--- What to produce ---
One part of the entries below is wanted: the lines from the one containing "Open the privacy report shield icon" through the one containing "Task: Click the key". Write those out exactly and nothing else.

--- Dataset extract ---
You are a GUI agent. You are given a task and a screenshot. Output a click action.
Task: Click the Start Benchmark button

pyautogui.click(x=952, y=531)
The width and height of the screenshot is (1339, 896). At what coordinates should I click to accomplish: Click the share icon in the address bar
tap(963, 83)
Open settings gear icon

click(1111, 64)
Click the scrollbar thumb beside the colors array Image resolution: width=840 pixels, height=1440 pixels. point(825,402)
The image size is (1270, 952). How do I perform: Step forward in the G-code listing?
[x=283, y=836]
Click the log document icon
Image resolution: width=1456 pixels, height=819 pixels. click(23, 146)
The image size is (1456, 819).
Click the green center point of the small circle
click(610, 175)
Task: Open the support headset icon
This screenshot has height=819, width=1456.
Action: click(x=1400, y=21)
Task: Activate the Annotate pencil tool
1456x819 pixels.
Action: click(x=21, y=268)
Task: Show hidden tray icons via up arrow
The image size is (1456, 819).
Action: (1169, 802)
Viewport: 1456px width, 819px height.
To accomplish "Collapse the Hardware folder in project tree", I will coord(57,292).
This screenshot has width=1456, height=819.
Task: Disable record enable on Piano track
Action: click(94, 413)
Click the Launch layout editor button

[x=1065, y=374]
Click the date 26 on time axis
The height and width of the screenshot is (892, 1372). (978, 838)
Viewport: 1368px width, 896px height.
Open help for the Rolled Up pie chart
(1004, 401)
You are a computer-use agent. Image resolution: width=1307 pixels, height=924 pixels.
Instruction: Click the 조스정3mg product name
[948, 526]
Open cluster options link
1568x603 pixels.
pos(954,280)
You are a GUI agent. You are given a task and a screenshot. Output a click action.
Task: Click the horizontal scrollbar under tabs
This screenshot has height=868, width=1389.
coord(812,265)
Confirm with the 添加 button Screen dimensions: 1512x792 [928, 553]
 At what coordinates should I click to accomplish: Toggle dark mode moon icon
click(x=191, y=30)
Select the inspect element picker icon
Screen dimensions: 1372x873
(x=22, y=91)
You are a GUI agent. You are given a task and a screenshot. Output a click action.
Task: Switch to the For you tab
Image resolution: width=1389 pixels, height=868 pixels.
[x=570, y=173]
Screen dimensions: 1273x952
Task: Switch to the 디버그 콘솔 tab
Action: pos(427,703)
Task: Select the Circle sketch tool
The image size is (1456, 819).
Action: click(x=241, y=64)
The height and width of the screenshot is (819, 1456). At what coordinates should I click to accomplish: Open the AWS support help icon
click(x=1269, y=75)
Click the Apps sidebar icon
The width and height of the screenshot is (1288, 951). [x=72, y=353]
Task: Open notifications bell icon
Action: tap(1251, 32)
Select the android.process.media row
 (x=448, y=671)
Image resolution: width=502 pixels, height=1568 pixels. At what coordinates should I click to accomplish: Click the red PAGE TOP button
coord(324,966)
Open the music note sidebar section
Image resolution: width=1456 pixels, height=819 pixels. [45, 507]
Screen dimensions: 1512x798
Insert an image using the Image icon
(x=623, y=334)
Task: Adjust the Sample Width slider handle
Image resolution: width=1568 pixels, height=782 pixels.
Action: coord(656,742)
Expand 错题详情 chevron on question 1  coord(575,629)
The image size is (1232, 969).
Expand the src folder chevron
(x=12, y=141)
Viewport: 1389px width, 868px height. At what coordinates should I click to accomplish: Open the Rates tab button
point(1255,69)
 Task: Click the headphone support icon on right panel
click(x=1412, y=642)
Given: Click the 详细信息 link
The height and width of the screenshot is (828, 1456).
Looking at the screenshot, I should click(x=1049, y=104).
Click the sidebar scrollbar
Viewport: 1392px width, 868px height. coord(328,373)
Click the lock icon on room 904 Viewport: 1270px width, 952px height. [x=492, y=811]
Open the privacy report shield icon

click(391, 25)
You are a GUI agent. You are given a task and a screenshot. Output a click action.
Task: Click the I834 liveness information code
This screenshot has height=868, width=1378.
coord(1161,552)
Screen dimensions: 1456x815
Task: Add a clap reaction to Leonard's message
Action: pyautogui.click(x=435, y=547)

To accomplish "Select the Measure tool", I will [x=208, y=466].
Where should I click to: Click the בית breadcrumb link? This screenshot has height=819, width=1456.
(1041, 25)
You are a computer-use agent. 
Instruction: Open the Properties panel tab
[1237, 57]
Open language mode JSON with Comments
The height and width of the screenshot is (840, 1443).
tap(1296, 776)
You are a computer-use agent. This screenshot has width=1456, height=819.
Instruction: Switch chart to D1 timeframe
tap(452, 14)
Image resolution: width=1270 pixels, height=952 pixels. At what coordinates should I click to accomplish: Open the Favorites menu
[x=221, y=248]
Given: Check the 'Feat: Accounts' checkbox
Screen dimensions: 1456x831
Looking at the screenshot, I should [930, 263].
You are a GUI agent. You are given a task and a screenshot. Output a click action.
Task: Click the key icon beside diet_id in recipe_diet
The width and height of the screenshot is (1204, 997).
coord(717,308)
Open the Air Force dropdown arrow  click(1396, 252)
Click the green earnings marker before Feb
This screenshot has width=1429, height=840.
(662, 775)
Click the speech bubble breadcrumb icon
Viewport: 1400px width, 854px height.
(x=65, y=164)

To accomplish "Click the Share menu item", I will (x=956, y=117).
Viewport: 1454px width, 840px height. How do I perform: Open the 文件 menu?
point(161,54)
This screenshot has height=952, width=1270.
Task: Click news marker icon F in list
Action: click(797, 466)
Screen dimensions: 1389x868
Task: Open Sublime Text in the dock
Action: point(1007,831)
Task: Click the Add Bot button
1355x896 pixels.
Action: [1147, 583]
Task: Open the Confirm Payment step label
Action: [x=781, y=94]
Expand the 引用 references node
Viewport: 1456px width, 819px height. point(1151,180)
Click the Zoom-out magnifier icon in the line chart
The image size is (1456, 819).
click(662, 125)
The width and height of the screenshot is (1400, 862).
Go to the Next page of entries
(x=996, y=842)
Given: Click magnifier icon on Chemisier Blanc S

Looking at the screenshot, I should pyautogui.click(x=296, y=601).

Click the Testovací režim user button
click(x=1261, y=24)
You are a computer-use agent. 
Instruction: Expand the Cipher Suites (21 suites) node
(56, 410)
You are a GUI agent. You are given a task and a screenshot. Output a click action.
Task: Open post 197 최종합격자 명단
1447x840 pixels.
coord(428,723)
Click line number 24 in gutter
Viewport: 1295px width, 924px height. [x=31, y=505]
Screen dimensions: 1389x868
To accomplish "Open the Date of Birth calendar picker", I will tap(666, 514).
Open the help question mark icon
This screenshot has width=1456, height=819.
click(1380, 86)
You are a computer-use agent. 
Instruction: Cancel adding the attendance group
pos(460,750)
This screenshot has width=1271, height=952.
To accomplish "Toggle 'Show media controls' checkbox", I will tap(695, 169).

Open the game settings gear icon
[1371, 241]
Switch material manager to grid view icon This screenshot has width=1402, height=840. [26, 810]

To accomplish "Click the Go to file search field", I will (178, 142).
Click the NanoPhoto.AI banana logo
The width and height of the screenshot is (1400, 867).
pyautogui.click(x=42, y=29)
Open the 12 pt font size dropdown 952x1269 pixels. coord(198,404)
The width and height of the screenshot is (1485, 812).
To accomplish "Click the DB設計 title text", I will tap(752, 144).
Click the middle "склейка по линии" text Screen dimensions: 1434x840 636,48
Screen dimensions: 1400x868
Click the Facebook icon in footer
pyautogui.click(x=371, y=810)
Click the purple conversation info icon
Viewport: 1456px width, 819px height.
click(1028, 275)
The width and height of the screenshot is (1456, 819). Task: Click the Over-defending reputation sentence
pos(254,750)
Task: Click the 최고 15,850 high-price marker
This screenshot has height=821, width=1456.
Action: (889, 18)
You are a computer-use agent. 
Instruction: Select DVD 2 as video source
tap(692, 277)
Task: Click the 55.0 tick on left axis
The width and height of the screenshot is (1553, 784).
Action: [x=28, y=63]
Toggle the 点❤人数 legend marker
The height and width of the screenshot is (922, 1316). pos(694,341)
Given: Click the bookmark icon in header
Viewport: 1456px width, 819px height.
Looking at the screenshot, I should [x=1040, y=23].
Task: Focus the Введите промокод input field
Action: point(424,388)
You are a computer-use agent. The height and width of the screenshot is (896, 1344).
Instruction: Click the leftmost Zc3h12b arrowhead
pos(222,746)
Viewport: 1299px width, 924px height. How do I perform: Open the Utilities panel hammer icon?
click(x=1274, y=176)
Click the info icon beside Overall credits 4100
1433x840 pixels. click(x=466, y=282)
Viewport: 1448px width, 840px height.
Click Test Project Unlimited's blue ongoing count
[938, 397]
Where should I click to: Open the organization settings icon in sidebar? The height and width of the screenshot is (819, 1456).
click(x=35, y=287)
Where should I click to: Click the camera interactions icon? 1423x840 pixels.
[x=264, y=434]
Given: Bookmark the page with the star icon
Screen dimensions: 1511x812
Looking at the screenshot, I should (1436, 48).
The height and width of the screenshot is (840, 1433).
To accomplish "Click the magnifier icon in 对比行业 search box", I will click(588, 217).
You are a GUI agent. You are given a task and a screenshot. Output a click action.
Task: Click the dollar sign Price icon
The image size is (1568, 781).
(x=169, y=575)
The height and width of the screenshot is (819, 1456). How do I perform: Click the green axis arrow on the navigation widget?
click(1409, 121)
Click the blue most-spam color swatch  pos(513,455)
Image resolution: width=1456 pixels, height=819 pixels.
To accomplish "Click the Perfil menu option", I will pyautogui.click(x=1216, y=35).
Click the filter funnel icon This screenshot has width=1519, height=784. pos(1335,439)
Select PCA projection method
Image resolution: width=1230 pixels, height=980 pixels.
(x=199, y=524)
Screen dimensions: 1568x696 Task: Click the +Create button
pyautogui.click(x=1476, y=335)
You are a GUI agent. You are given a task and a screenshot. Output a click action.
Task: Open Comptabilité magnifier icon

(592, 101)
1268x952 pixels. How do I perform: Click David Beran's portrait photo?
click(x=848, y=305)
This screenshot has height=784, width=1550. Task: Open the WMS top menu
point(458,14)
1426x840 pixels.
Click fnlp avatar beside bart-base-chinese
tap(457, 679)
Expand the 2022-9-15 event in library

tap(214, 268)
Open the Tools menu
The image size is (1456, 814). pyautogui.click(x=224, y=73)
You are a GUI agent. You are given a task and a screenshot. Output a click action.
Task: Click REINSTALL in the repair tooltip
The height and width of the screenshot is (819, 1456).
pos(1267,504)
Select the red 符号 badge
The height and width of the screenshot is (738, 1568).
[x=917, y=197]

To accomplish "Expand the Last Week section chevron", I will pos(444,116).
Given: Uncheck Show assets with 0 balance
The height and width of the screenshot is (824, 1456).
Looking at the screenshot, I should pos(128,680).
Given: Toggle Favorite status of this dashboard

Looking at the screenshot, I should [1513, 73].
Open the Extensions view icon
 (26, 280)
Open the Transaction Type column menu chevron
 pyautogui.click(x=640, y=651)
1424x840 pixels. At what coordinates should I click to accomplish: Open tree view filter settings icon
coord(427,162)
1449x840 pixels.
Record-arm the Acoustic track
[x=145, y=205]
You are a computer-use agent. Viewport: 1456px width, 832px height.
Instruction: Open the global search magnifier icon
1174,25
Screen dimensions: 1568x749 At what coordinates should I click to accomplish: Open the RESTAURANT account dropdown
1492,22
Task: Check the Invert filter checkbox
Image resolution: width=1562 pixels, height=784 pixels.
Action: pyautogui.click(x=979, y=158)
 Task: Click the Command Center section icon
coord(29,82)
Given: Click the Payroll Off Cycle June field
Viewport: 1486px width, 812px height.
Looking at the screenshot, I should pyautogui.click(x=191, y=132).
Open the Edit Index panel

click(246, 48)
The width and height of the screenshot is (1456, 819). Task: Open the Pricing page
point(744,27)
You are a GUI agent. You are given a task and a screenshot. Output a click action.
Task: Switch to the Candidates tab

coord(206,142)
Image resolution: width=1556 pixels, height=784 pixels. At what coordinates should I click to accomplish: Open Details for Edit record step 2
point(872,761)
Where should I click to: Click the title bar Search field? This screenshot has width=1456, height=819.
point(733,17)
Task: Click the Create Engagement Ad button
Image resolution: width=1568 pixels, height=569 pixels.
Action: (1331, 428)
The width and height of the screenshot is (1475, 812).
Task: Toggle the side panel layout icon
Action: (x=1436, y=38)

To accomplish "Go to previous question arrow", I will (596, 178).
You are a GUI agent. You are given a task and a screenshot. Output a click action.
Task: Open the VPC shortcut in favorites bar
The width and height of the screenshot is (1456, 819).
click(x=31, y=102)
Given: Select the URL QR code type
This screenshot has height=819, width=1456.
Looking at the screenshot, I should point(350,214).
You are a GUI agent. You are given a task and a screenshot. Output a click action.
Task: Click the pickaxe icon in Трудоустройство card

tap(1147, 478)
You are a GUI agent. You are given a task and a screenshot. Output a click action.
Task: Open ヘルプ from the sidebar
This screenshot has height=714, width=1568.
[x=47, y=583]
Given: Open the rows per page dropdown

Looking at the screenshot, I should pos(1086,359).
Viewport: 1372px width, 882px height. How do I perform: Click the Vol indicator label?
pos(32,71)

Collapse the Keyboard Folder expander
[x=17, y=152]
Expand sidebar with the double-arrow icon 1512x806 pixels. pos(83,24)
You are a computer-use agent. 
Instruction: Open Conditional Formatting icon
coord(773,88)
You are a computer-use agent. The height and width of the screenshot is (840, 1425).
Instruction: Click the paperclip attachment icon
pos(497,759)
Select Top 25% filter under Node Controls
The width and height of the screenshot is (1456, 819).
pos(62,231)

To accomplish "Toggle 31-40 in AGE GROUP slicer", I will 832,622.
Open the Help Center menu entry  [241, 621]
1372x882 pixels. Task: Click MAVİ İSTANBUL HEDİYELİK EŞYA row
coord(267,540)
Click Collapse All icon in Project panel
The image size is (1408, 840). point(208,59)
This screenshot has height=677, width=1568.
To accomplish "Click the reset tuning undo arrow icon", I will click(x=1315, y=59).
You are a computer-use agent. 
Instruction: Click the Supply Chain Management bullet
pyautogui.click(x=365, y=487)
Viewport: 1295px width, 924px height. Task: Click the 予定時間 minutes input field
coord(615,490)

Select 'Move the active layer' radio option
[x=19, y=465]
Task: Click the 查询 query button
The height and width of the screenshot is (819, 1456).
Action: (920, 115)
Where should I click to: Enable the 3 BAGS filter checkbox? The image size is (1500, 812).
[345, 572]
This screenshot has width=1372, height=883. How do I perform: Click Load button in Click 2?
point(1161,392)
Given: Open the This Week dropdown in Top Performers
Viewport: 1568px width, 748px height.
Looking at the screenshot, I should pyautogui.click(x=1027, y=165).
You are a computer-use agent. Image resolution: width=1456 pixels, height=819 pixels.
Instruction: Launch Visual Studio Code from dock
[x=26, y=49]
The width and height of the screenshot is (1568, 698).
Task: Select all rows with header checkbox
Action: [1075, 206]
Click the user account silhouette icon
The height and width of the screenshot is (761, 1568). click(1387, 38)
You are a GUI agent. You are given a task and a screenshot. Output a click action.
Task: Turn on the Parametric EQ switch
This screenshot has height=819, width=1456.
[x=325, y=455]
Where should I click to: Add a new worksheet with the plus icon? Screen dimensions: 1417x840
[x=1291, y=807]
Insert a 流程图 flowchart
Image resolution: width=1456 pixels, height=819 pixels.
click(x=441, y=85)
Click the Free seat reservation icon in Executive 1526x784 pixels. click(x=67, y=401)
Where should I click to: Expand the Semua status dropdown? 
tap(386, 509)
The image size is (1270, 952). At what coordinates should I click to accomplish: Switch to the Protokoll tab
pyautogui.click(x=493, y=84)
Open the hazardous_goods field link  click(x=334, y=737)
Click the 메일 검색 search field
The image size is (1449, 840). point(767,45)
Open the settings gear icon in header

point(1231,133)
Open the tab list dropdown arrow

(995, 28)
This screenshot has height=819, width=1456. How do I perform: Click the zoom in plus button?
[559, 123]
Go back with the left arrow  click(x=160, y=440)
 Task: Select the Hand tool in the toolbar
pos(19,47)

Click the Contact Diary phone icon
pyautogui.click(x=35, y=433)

--- Task output ---
Open the privacy report shield icon

click(391, 25)
You are a GUI agent. You are given a task and a screenshot. Output a click action.
Task: Click the I834 liveness information code
This screenshot has height=868, width=1378.
coord(1161,552)
Screen dimensions: 1456x815
Task: Add a clap reaction to Leonard's message
Action: pyautogui.click(x=435, y=547)

To accomplish "Select the Measure tool", I will [x=208, y=466].
Where should I click to: Click the בית breadcrumb link? This screenshot has height=819, width=1456.
(1041, 25)
You are a computer-use agent. 
Instruction: Open the Properties panel tab
[1237, 57]
Open language mode JSON with Comments
The height and width of the screenshot is (840, 1443).
tap(1296, 776)
You are a computer-use agent. This screenshot has width=1456, height=819.
Instruction: Switch chart to D1 timeframe
tap(452, 14)
Image resolution: width=1270 pixels, height=952 pixels. At what coordinates should I click to accomplish: Open the Favorites menu
[x=221, y=248]
Given: Check the 'Feat: Accounts' checkbox
Screen dimensions: 1456x831
Looking at the screenshot, I should [930, 263].
You are a GUI agent. You are given a task and a screenshot. Output a click action.
Task: Click the key icon beside diet_id in recipe_diet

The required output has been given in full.